For the rare and orphan chronic skin inflammatory diseases, medical practitioners from all specialties need to be made aware of these diagnoses, for example pemphigus or dermatomyositis. Patient organizations, such as the International Pemphigus & Pemphigoid Foundation (IPPF), that educate patients and medical practitioners alike are key for this. This will then also lead to an earlier and more validated diagnosis, which are both essential to start the appropriate treatments. Regarding these, there is a high need to develop more selective, and potentially causal, treatments for chronic skin inflammation. The use of the chimeric antigen receptor (CAR)-T cell technology to selectively deplete autoreactive B cells in pre-clinical models of pemphigus is a milestone in reaching this goal (370).

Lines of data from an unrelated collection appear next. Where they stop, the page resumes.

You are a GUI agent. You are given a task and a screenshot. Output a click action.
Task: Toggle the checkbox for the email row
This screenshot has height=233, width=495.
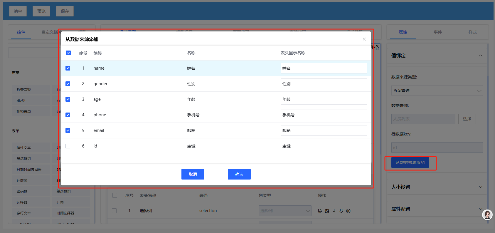[x=68, y=130]
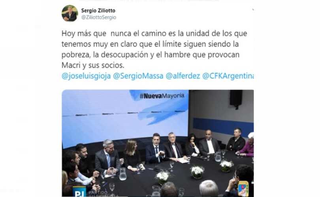Visit the @joseluisgioja mention

pyautogui.click(x=86, y=76)
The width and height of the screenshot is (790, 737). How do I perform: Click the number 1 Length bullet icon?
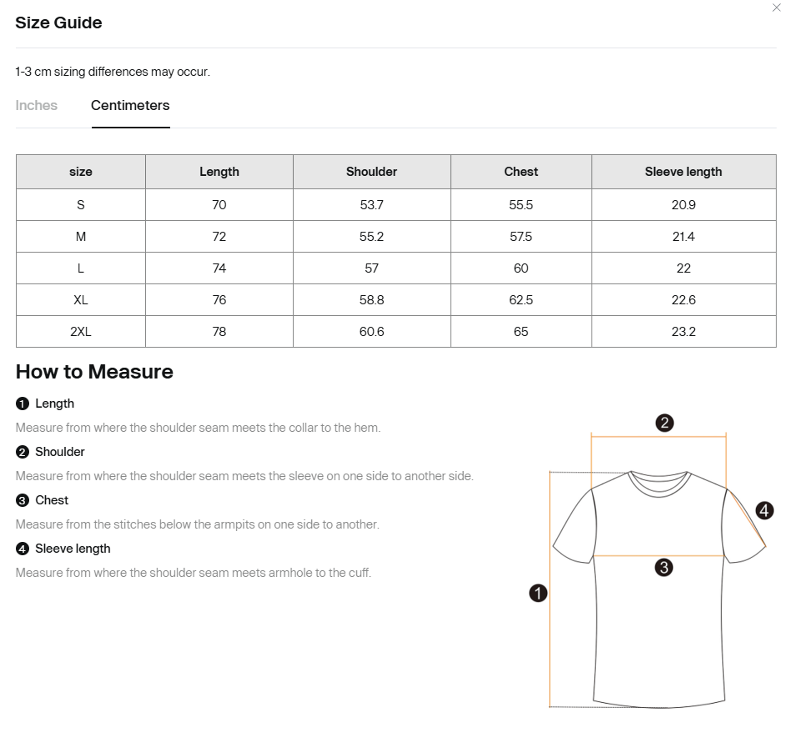coord(23,404)
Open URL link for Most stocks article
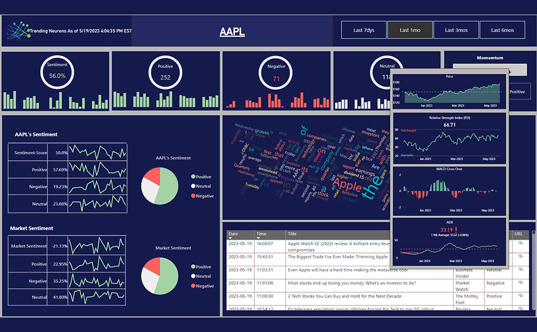The height and width of the screenshot is (332, 537). 520,283
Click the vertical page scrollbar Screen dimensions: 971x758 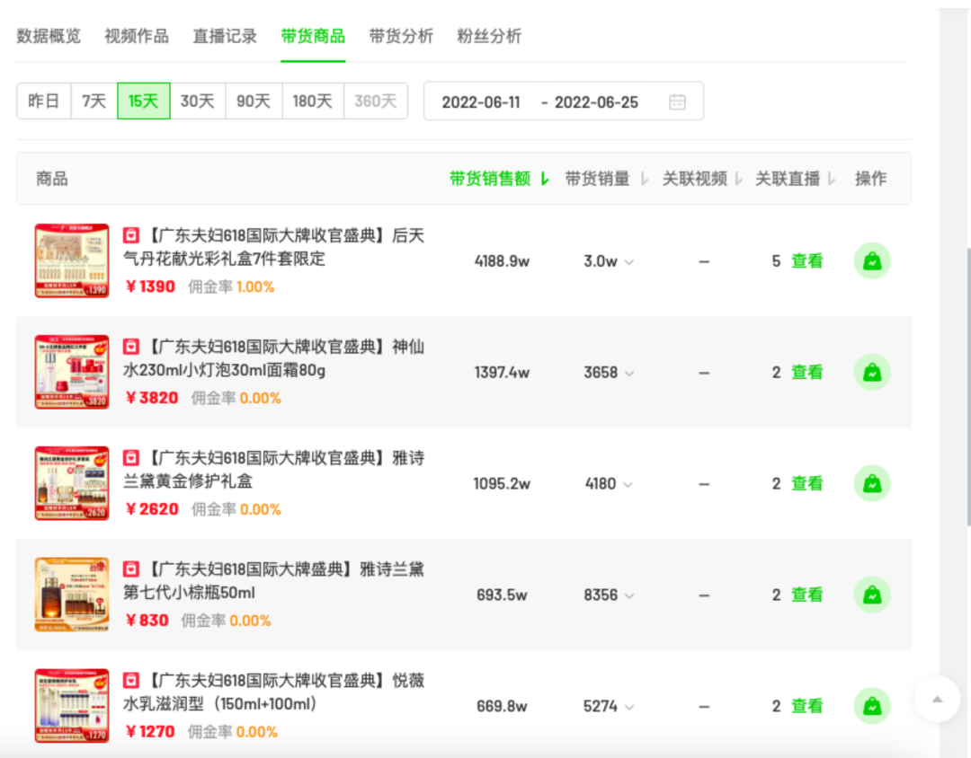[x=966, y=386]
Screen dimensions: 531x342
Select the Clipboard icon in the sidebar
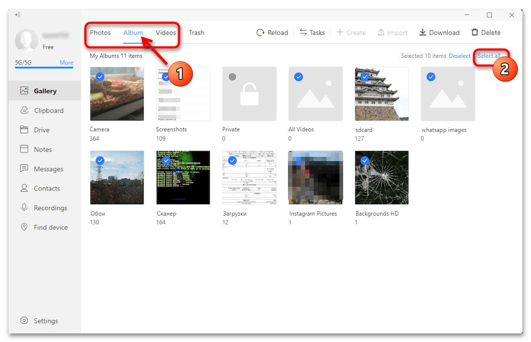tap(24, 110)
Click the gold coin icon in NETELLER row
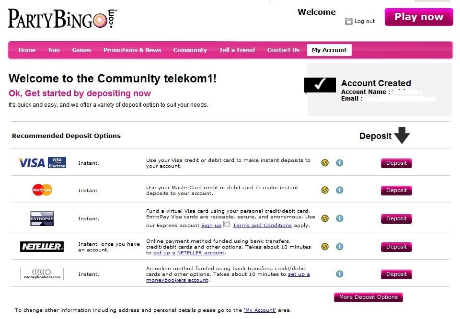The height and width of the screenshot is (319, 460). [325, 247]
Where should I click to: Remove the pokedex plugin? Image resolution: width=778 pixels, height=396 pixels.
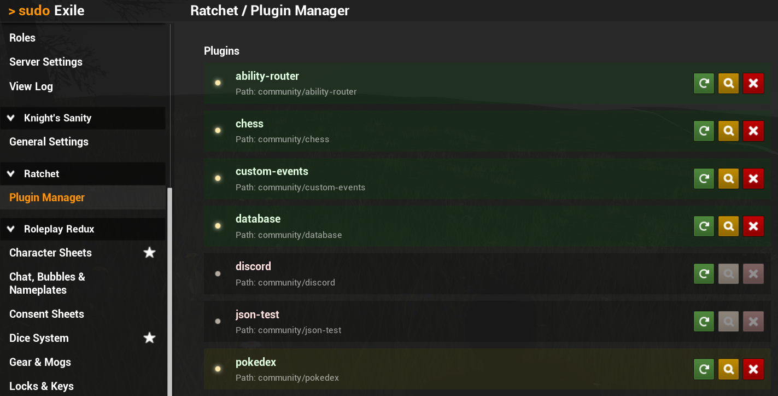pyautogui.click(x=753, y=369)
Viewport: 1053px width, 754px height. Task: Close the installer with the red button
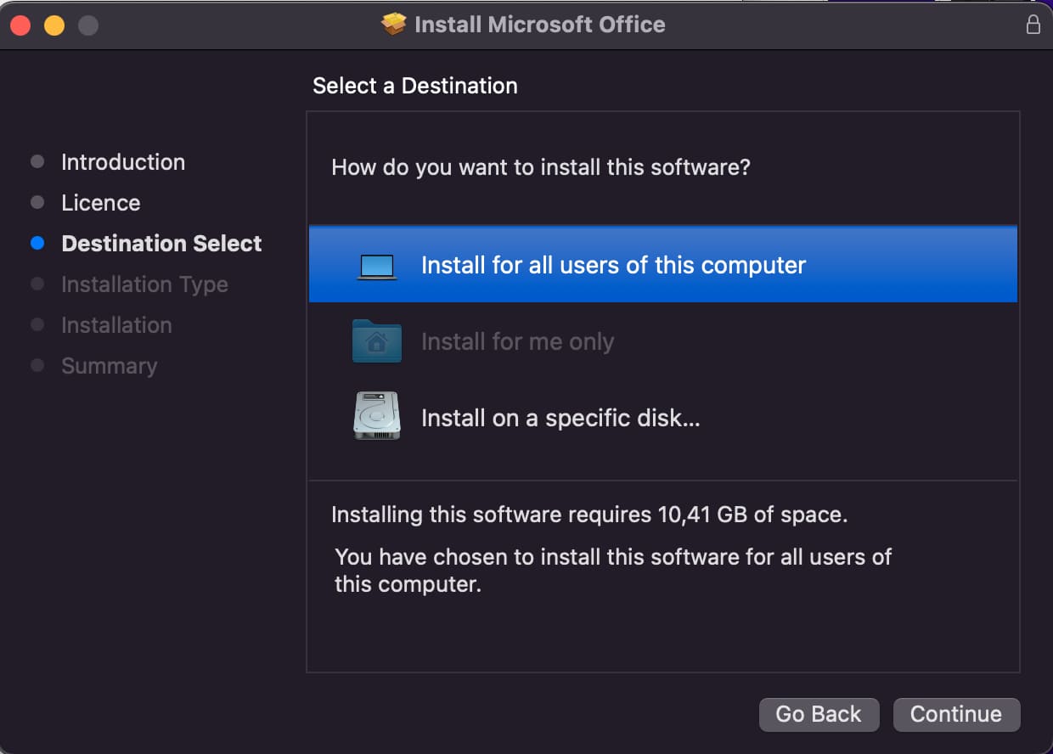tap(20, 25)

These differences in unmet medical needs across the here discussed chronic, non-communicable inflammatory skin diseases, do, however, not allow to determine which of these diseases has the “most” or the “highest” unmet medical need. In a generalized manner, one could approach this open issue by a systematic and longitudinal assessment of patient reported outcomes across a wide range of chronic inflammatory skin diseases. This would allow to determine the burden of individual diseases at diagnosis, as well as at a time point where treatment should have had a positive impact on both objective and subjective disease symptoms.
Another challenge that is observed across almost all chronic (skin) inflammatory diseases is comorbidity. At the forefront of these are metabolic syndrome, (cardio)vascular and mental health diseases (348, 371–374). One hypothesis is that chronic skin inflammation drives the associated comorbidity (279, 375). By contrast, others provided evidence that the environment is a key driver for the observed comorbidity in chronic (skin) inflammation (376).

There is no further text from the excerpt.